RECORDS SHOWN —
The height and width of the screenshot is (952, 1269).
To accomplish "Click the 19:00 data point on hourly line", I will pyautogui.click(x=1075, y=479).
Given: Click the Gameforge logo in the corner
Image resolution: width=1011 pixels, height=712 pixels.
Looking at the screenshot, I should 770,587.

* * *

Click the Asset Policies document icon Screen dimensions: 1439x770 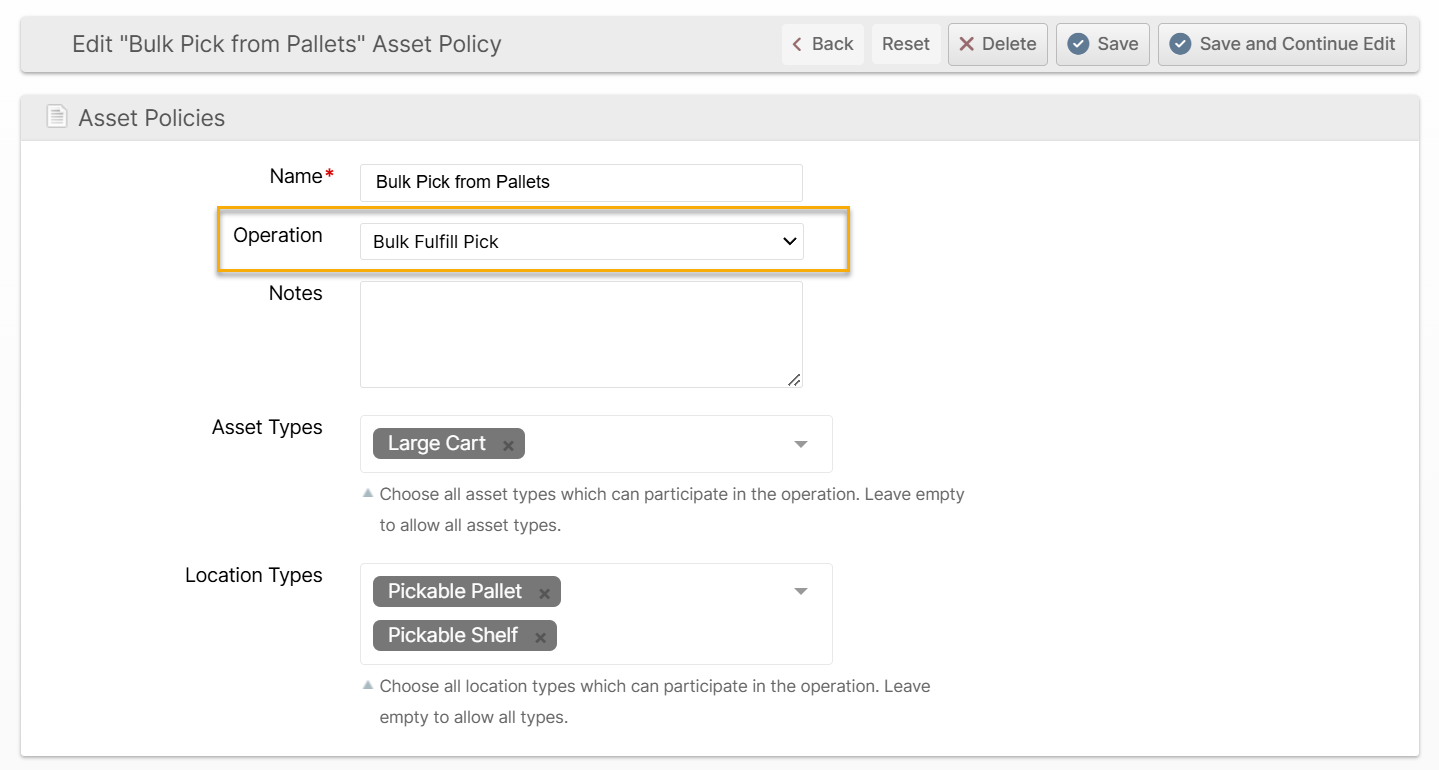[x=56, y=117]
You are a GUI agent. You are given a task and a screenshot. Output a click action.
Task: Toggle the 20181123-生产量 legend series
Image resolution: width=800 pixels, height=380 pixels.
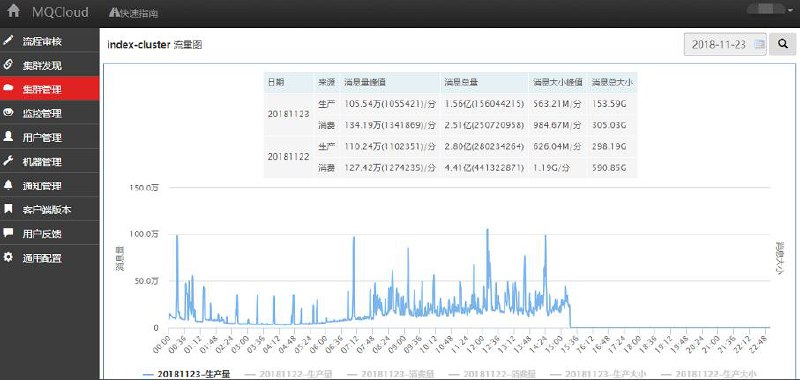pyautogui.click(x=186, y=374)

DIRECTION — In the items above, rewrite only the stretch from the line containing "Given: Click the Gameforge logo in the corner" through the line containing "Looking at the screenshot, I should 770,587.". Replace "Gameforge logo" with "Gameforge emblem" and leave everything else unchanged.

WRITTEN SOLUTION —
Given: Click the Gameforge emblem in the corner
Image resolution: width=1011 pixels, height=712 pixels.
Looking at the screenshot, I should 770,587.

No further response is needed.